Visualizations of simulated configurations are made using a free ray-tracing software POV-Ray3.7.0 (Unofficial version for Intel Mac OS). A movie file is produced from a series of configuration images by the command FFmpeg.

Motility assay on soft agar plate

Colony of C. insecticola and B. anthina were spotted on soft agar plate containing 0.4% agar and YG medium. For preparation and cultivation of the mutant strains, antibiotics were added to the medium at the following concentrations: kanamycin 30 and 100 µg ml−1 for C. insecticola and B. anthina, and chloramphenicol 30 µg ml−1 for B. anthina.
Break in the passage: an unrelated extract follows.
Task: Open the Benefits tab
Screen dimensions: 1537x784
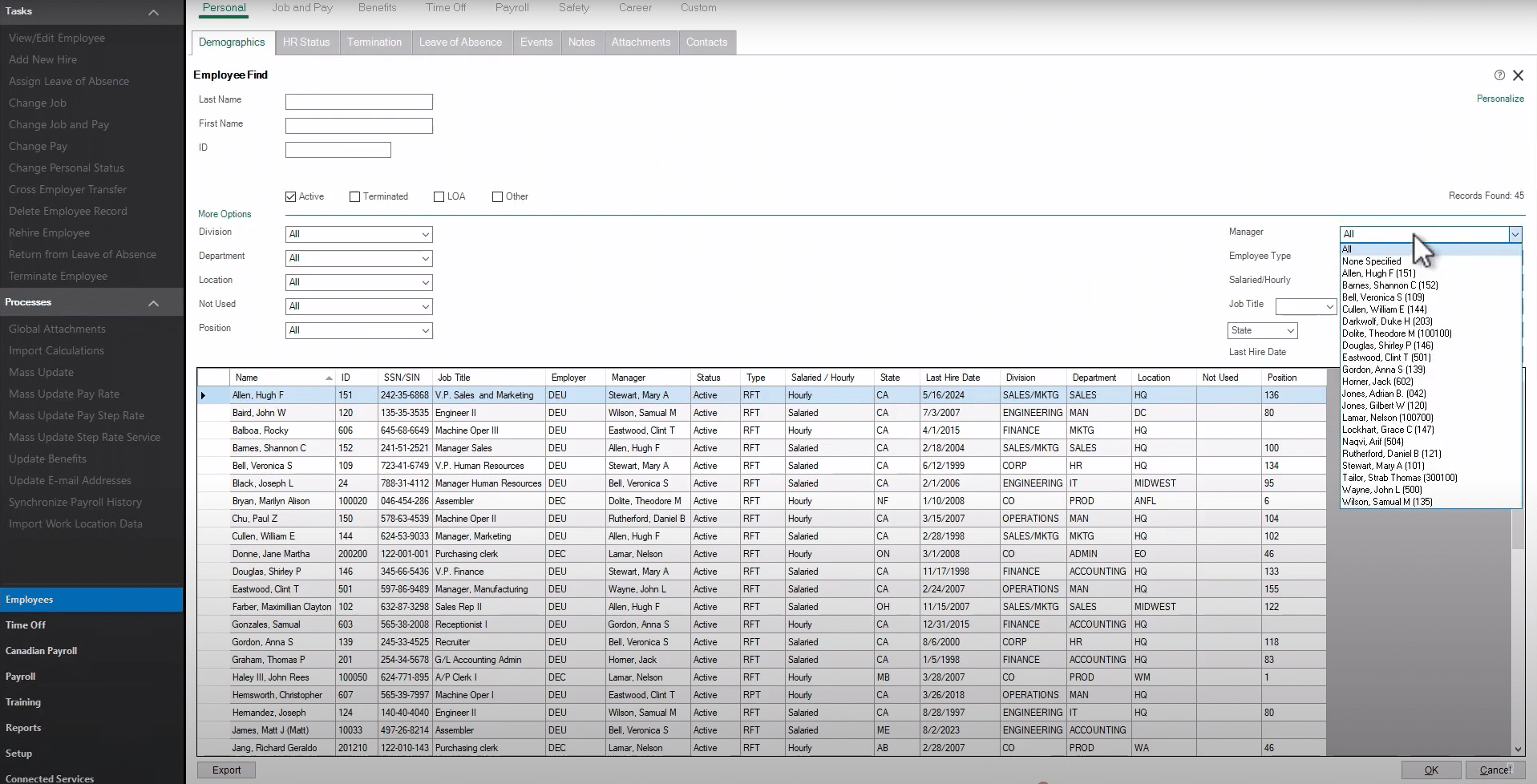Action: (377, 8)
Spreading of bacteria on the plate was captured after 24 h of incubation at 28 °C.

Insects rearing and symbiont infection

The bean bug R. pedestris was reared in the laboratory under a long-day regimen (16 h light, 8 h dark) at 25 °C in petri dishes (90 mm in diameter, 20 mm high)10. Soybean seeds and ion exchanged water were provided to the bugs as food and water, respectively. Newly molted second instar nymphs were fasted from water overnight, and then fed with suspension of symbiotic bacteria expressing mCherry or GFP45 or labeled cell body and flagellar filaments by DyLight 488 NHS ester (Thermo Fisher) (see the section of Preparation of fluorescently labeled cell). The symbiotic organs of the nymphs were dissected in 10 mM PBS buffer within 2–4 h after feeding. The samples were gently placed on a coverslip, and the sample chamber was assembled with two coverslips and two pieces of double-sided tape to act as a thin channel for observation under an optical microscopy.
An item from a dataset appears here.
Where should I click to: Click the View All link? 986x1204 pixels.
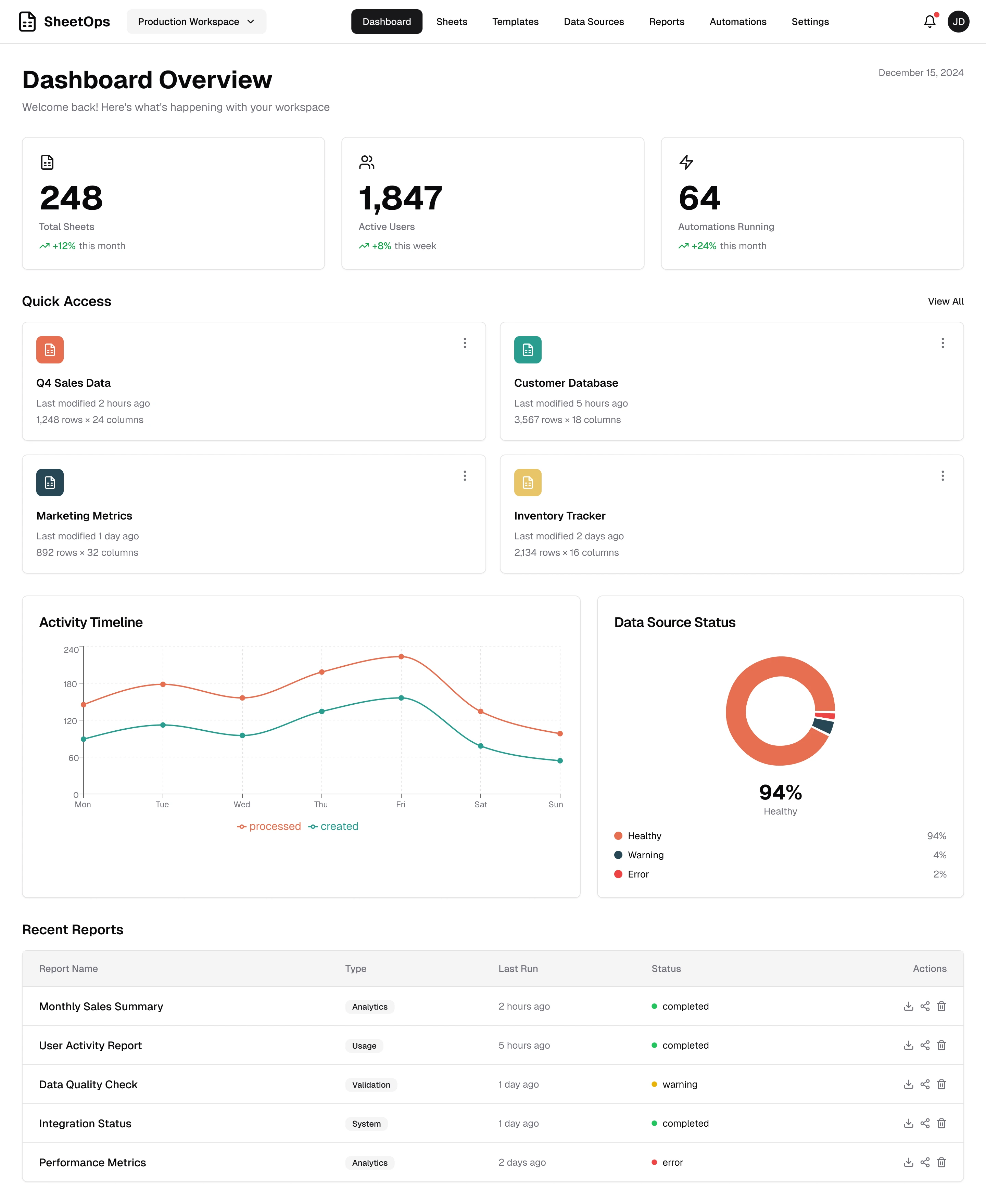945,302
Competitive infection assay

A bacterial solution containing each 5000 cells/μl of [C. insecticola ΔflgE + flgECi] ( = Native flagella symbiont) and [C. insecticola ΔflgE + flgEBa] ( = Swapped flagella symbiont) were mixed, and 1 μl of the bacterial mixture was fed to the freshly molted second instar nymphs of the bean bug. The gut symbiotic organ (crypt-bearing M4 region) was dissected 48, 72, 96, and 120 h after inoculation, homogenized by a pestle, and total DNA was extracted by QIAamp DNA Mini Kit (Qiagen) and subjected to qPCR to determine bacterial titers. Due to the lack of effective antibiotic resistance markers, we decided to estimate bacterial titers in the symbiotic organ by qPCR specifically targeting flgECi and flgEBa46. qPCR was conducted with specific primer sets for flgECi (F[5’-TATCAGCTGTCGAACAACGG-3’] and R[5’-ATGTTGCCGTTGTCATCGAG-3’]) and flgEBa (F[5’- CAGATTTCTCGAAACGGAGACC-3’] and R[5’- ATCGAGTTCGCGTACATGTC-3’]). By using the bacterial titers, competitive index (CI) values were calculated by (output Swapped flagella symbiont/input Swapped flagella symbiont)/(output Native flagella symbiont/input Native flagella symbiont) and statistically evaluated by the 1-sample t test (against CI = 1.0).

Statistical analysis

All statistical analyses were performed by GraphPad Prism 9.1.0 (GraphPad Software) and R ver 4.1.347.

Reporting summary

Further information on research design is available in the Nature Portfolio Reporting Summary linked to this article.